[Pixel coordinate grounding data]

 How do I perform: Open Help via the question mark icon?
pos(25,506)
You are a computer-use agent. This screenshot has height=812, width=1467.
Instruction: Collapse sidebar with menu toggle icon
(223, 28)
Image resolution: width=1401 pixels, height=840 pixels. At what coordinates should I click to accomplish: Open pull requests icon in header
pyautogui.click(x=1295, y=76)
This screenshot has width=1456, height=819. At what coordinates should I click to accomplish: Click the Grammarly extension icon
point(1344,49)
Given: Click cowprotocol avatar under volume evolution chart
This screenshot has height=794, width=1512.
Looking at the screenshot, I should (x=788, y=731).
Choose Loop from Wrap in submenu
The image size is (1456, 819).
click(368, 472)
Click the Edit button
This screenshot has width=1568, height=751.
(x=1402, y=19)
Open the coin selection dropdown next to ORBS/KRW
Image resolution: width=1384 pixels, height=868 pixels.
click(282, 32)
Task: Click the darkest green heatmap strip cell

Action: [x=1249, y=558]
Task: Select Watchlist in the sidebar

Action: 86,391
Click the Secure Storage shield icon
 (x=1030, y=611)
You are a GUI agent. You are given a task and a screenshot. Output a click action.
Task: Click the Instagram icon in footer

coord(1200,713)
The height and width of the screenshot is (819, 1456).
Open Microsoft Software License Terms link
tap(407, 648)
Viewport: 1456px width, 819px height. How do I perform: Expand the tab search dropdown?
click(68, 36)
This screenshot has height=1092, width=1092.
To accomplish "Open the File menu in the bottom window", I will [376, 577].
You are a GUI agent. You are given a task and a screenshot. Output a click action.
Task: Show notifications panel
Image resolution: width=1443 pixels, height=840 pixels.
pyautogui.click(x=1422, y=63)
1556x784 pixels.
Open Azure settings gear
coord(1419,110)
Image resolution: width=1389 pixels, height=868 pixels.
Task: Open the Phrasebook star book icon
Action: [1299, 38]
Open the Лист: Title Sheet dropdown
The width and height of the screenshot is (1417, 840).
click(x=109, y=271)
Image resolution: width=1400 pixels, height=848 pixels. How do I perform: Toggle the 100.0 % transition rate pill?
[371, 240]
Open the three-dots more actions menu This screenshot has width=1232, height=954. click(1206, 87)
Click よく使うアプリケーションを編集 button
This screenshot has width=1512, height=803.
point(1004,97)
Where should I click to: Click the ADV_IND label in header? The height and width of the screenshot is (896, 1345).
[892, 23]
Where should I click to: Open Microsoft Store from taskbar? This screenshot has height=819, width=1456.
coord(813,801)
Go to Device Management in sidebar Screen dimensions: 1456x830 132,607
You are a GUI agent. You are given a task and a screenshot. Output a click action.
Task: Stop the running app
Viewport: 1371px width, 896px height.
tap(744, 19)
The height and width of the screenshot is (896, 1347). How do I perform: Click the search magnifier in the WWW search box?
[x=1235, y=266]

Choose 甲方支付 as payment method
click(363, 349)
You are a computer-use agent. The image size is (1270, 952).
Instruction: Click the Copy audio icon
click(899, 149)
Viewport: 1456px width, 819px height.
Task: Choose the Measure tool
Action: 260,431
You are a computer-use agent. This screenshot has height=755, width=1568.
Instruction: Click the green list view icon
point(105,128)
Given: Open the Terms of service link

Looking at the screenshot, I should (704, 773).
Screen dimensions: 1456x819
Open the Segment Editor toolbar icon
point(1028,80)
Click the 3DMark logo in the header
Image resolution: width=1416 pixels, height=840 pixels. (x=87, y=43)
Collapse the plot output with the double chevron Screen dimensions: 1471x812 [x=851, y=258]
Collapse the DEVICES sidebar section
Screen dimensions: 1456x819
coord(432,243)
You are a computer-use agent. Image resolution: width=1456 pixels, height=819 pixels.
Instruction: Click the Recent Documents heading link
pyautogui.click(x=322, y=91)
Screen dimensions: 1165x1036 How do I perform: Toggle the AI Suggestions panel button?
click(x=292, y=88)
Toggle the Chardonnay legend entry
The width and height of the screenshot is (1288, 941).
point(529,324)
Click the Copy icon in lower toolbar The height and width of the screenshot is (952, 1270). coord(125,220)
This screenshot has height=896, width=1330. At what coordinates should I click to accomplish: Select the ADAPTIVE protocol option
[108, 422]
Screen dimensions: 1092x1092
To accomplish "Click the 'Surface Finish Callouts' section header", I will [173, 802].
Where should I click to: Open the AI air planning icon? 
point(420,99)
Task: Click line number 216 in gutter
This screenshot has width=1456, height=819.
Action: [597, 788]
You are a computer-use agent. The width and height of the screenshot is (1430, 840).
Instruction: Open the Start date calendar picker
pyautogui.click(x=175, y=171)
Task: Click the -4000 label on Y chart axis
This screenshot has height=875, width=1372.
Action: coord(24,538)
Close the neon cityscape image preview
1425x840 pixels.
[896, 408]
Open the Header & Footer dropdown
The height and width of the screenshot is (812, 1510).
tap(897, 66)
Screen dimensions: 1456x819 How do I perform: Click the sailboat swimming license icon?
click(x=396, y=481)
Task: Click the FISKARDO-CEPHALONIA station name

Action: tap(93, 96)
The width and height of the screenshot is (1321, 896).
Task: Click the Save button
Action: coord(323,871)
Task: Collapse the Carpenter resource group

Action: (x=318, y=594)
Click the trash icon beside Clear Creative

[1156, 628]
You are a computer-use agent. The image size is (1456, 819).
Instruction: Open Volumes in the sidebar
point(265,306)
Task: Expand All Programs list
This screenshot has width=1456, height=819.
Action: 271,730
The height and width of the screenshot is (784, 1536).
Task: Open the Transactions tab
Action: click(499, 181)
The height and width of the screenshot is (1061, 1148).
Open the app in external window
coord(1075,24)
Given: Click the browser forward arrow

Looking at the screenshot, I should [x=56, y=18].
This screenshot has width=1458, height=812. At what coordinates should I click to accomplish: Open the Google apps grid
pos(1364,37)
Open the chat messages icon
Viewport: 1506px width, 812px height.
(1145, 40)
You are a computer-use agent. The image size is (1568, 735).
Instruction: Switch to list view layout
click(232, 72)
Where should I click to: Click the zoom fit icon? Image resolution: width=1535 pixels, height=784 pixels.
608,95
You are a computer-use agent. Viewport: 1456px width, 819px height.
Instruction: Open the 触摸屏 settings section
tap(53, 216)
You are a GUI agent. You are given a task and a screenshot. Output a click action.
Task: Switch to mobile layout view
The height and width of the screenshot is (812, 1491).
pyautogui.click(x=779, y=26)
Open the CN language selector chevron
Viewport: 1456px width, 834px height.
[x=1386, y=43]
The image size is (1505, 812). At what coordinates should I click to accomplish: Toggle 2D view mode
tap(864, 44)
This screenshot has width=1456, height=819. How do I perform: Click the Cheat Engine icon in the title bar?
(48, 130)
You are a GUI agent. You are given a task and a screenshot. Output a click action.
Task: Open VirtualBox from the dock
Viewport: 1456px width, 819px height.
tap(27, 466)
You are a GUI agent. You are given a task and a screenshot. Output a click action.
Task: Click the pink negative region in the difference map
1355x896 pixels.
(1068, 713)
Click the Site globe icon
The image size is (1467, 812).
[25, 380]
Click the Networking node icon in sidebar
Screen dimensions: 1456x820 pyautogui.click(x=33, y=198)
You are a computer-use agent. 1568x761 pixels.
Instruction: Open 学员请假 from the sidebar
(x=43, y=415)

### Task statement:
Every record should be given again without alteration.

### Result:
 How do I perform: Open Help via the question mark icon?
pos(25,506)
You are a computer-use agent. This screenshot has height=812, width=1467.
Instruction: Collapse sidebar with menu toggle icon
(223, 28)
Image resolution: width=1401 pixels, height=840 pixels. At what coordinates should I click to accomplish: Open pull requests icon in header
pyautogui.click(x=1295, y=76)
This screenshot has width=1456, height=819. At what coordinates should I click to accomplish: Click the Grammarly extension icon
point(1344,49)
Given: Click cowprotocol avatar under volume evolution chart
This screenshot has height=794, width=1512.
Looking at the screenshot, I should (x=788, y=731).
Choose Loop from Wrap in submenu
The image size is (1456, 819).
click(368, 472)
Click the Edit button
This screenshot has width=1568, height=751.
(x=1402, y=19)
Open the coin selection dropdown next to ORBS/KRW
Image resolution: width=1384 pixels, height=868 pixels.
click(282, 32)
Task: Click the darkest green heatmap strip cell

Action: [x=1249, y=558]
Task: Select Watchlist in the sidebar

Action: 86,391
Click the Secure Storage shield icon
 (x=1030, y=611)
You are a GUI agent. You are given a task and a screenshot. Output a click action.
Task: Click the Instagram icon in footer

coord(1200,713)
The height and width of the screenshot is (819, 1456).
Open Microsoft Software License Terms link
tap(407, 648)
Viewport: 1456px width, 819px height. How do I perform: Expand the tab search dropdown?
click(68, 36)
This screenshot has height=1092, width=1092.
To accomplish "Open the File menu in the bottom window", I will [376, 577].
You are a GUI agent. You are given a task and a screenshot. Output a click action.
Task: Show notifications panel
Image resolution: width=1443 pixels, height=840 pixels.
pyautogui.click(x=1422, y=63)
1556x784 pixels.
Open Azure settings gear
coord(1419,110)
Image resolution: width=1389 pixels, height=868 pixels.
Task: Open the Phrasebook star book icon
Action: [1299, 38]
Open the Лист: Title Sheet dropdown
The width and height of the screenshot is (1417, 840).
click(x=109, y=271)
Image resolution: width=1400 pixels, height=848 pixels. How do I perform: Toggle the 100.0 % transition rate pill?
[371, 240]
Open the three-dots more actions menu This screenshot has width=1232, height=954. click(1206, 87)
Click よく使うアプリケーションを編集 button
This screenshot has width=1512, height=803.
point(1004,97)
Where should I click to: Click the ADV_IND label in header? The height and width of the screenshot is (896, 1345).
[892, 23]
Where should I click to: Open Microsoft Store from taskbar? This screenshot has height=819, width=1456.
coord(813,801)
Go to Device Management in sidebar Screen dimensions: 1456x830 132,607
You are a GUI agent. You are given a task and a screenshot. Output a click action.
Task: Stop the running app
Viewport: 1371px width, 896px height.
tap(744, 19)
The height and width of the screenshot is (896, 1347). How do I perform: Click the search magnifier in the WWW search box?
[x=1235, y=266]

Choose 甲方支付 as payment method
click(363, 349)
You are a computer-use agent. The image size is (1270, 952).
Instruction: Click the Copy audio icon
click(899, 149)
Viewport: 1456px width, 819px height.
Task: Choose the Measure tool
Action: 260,431
You are a computer-use agent. This screenshot has height=755, width=1568.
Instruction: Click the green list view icon
point(105,128)
Given: Open the Terms of service link

Looking at the screenshot, I should (704, 773).
Screen dimensions: 1456x819
Open the Segment Editor toolbar icon
point(1028,80)
Click the 3DMark logo in the header
Image resolution: width=1416 pixels, height=840 pixels. (x=87, y=43)
Collapse the plot output with the double chevron Screen dimensions: 1471x812 [x=851, y=258]
Collapse the DEVICES sidebar section
Screen dimensions: 1456x819
coord(432,243)
You are a computer-use agent. Image resolution: width=1456 pixels, height=819 pixels.
Instruction: Click the Recent Documents heading link
pyautogui.click(x=322, y=91)
Screen dimensions: 1165x1036 How do I perform: Toggle the AI Suggestions panel button?
click(x=292, y=88)
Toggle the Chardonnay legend entry
The width and height of the screenshot is (1288, 941).
point(529,324)
Click the Copy icon in lower toolbar The height and width of the screenshot is (952, 1270). coord(125,220)
This screenshot has height=896, width=1330. At what coordinates should I click to accomplish: Select the ADAPTIVE protocol option
[108, 422]
Screen dimensions: 1092x1092
To accomplish "Click the 'Surface Finish Callouts' section header", I will [173, 802].
Where should I click to: Open the AI air planning icon? 
point(420,99)
Task: Click line number 216 in gutter
This screenshot has width=1456, height=819.
Action: [597, 788]
You are a computer-use agent. The width and height of the screenshot is (1430, 840).
Instruction: Open the Start date calendar picker
pyautogui.click(x=175, y=171)
Task: Click the -4000 label on Y chart axis
This screenshot has height=875, width=1372.
Action: coord(24,538)
Close the neon cityscape image preview
1425x840 pixels.
[896, 408]
Open the Header & Footer dropdown
The height and width of the screenshot is (812, 1510).
tap(897, 66)
Screen dimensions: 1456x819 How do I perform: Click the sailboat swimming license icon?
click(x=396, y=481)
Task: Click the FISKARDO-CEPHALONIA station name

Action: tap(93, 96)
The width and height of the screenshot is (1321, 896).
Task: Click the Save button
Action: coord(323,871)
Task: Collapse the Carpenter resource group

Action: (x=318, y=594)
Click the trash icon beside Clear Creative

[1156, 628]
You are a computer-use agent. The image size is (1456, 819).
Instruction: Open Volumes in the sidebar
point(265,306)
Task: Expand All Programs list
This screenshot has width=1456, height=819.
Action: 271,730
The height and width of the screenshot is (784, 1536).
Task: Open the Transactions tab
Action: click(499, 181)
The height and width of the screenshot is (1061, 1148).
Open the app in external window
coord(1075,24)
Given: Click the browser forward arrow

Looking at the screenshot, I should [x=56, y=18].
This screenshot has width=1458, height=812. At what coordinates should I click to accomplish: Open the Google apps grid
pos(1364,37)
Open the chat messages icon
Viewport: 1506px width, 812px height.
(1145, 40)
You are a computer-use agent. The image size is (1568, 735).
Instruction: Switch to list view layout
click(232, 72)
Where should I click to: Click the zoom fit icon? Image resolution: width=1535 pixels, height=784 pixels.
608,95
You are a computer-use agent. Viewport: 1456px width, 819px height.
Instruction: Open the 触摸屏 settings section
tap(53, 216)
You are a GUI agent. You are given a task and a screenshot. Output a click action.
Task: Switch to mobile layout view
The height and width of the screenshot is (812, 1491).
pyautogui.click(x=779, y=26)
Open the CN language selector chevron
Viewport: 1456px width, 834px height.
[x=1386, y=43]
The image size is (1505, 812). At what coordinates should I click to accomplish: Toggle 2D view mode
tap(864, 44)
This screenshot has width=1456, height=819. How do I perform: Click the Cheat Engine icon in the title bar?
(48, 130)
You are a GUI agent. You are given a task and a screenshot. Output a click action.
Task: Open VirtualBox from the dock
Viewport: 1456px width, 819px height.
tap(27, 466)
You are a GUI agent. You are given a task and a screenshot. Output a click action.
Task: Click the pink negative region in the difference map
1355x896 pixels.
(1068, 713)
Click the Site globe icon
The image size is (1467, 812).
[25, 380]
Click the Networking node icon in sidebar
Screen dimensions: 1456x820 pyautogui.click(x=33, y=198)
You are a computer-use agent. 1568x761 pixels.
Instruction: Open 学员请假 from the sidebar
(x=43, y=415)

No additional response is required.